**TASK DESCRIPTION:** Repeat every line of the material below exactly.

**EXTRACTED INFORMATION:**
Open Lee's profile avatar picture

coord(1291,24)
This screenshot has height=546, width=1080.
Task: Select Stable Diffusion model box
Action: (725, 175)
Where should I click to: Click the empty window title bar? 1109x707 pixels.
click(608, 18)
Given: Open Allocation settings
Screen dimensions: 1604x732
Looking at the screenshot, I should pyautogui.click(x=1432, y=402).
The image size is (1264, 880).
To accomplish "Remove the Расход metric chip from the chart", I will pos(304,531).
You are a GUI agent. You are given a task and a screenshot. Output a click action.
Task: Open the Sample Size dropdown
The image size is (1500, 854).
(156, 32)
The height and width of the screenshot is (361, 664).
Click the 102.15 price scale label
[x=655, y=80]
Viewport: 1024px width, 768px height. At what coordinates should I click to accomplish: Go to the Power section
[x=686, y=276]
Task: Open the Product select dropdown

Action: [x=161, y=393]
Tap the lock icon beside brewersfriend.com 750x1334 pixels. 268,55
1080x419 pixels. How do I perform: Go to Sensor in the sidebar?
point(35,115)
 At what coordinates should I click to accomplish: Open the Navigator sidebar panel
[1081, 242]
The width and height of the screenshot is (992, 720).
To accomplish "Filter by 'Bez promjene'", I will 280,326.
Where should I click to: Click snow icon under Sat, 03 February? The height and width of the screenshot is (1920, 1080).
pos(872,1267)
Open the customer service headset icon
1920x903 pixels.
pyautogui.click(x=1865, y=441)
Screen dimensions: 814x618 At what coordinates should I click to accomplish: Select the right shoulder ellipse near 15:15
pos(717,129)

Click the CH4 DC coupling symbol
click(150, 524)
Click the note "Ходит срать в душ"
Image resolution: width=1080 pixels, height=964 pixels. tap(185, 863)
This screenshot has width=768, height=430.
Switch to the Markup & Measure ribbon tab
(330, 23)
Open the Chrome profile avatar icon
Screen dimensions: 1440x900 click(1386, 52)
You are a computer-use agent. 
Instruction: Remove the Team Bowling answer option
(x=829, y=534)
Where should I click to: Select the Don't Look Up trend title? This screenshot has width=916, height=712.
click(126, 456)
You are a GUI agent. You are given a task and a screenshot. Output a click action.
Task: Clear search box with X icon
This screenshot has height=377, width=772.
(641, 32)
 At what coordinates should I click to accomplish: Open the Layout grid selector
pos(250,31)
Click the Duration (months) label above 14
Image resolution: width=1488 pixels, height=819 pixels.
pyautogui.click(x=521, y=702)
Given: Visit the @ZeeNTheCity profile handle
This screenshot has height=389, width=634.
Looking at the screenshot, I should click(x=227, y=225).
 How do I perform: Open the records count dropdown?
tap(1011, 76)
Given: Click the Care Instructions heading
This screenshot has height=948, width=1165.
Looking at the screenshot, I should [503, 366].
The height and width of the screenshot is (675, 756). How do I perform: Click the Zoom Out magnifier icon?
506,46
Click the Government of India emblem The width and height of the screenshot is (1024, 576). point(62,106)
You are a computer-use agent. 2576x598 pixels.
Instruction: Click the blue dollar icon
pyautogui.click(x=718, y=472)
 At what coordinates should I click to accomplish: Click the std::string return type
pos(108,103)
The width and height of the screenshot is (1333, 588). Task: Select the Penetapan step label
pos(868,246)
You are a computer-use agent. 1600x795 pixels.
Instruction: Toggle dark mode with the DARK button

**COMPLETED EXERCISE:**
Open Lee's profile avatar picture

coord(1291,24)
This screenshot has height=546, width=1080.
Task: Select Stable Diffusion model box
Action: (725, 175)
Where should I click to: Click the empty window title bar? 1109x707 pixels.
click(608, 18)
Given: Open Allocation settings
Screen dimensions: 1604x732
Looking at the screenshot, I should pyautogui.click(x=1432, y=402).
The image size is (1264, 880).
To accomplish "Remove the Расход metric chip from the chart", I will pos(304,531).
You are a GUI agent. You are given a task and a screenshot. Output a click action.
Task: Open the Sample Size dropdown
The image size is (1500, 854).
(156, 32)
The height and width of the screenshot is (361, 664).
Click the 102.15 price scale label
[x=655, y=80]
Viewport: 1024px width, 768px height. At what coordinates should I click to accomplish: Go to the Power section
[x=686, y=276]
Task: Open the Product select dropdown

Action: [x=161, y=393]
Tap the lock icon beside brewersfriend.com 750x1334 pixels. 268,55
1080x419 pixels. How do I perform: Go to Sensor in the sidebar?
point(35,115)
 At what coordinates should I click to accomplish: Open the Navigator sidebar panel
[1081, 242]
The width and height of the screenshot is (992, 720).
To accomplish "Filter by 'Bez promjene'", I will 280,326.
Where should I click to: Click snow icon under Sat, 03 February? The height and width of the screenshot is (1920, 1080).
pos(872,1267)
Open the customer service headset icon
1920x903 pixels.
pyautogui.click(x=1865, y=441)
Screen dimensions: 814x618 At what coordinates should I click to accomplish: Select the right shoulder ellipse near 15:15
pos(717,129)

Click the CH4 DC coupling symbol
click(150, 524)
Click the note "Ходит срать в душ"
Image resolution: width=1080 pixels, height=964 pixels. tap(185, 863)
This screenshot has width=768, height=430.
Switch to the Markup & Measure ribbon tab
(330, 23)
Open the Chrome profile avatar icon
Screen dimensions: 1440x900 click(1386, 52)
You are a computer-use agent. 
Instruction: Remove the Team Bowling answer option
(x=829, y=534)
Where should I click to: Select the Don't Look Up trend title? This screenshot has width=916, height=712.
click(126, 456)
You are a GUI agent. You are given a task and a screenshot. Output a click action.
Task: Clear search box with X icon
This screenshot has height=377, width=772.
(641, 32)
 At what coordinates should I click to accomplish: Open the Layout grid selector
pos(250,31)
Click the Duration (months) label above 14
Image resolution: width=1488 pixels, height=819 pixels.
pyautogui.click(x=521, y=702)
Given: Visit the @ZeeNTheCity profile handle
This screenshot has height=389, width=634.
Looking at the screenshot, I should click(x=227, y=225).
 How do I perform: Open the records count dropdown?
tap(1011, 76)
Given: Click the Care Instructions heading
This screenshot has height=948, width=1165.
Looking at the screenshot, I should [503, 366].
The height and width of the screenshot is (675, 756). How do I perform: Click the Zoom Out magnifier icon?
506,46
Click the Government of India emblem The width and height of the screenshot is (1024, 576). point(62,106)
You are a computer-use agent. 2576x598 pixels.
Instruction: Click the blue dollar icon
pyautogui.click(x=718, y=472)
 At what coordinates should I click to accomplish: Click the std::string return type
pos(108,103)
The width and height of the screenshot is (1333, 588). Task: Select the Penetapan step label
pos(868,246)
You are a computer-use agent. 1600x795 pixels.
Instruction: Toggle dark mode with the DARK button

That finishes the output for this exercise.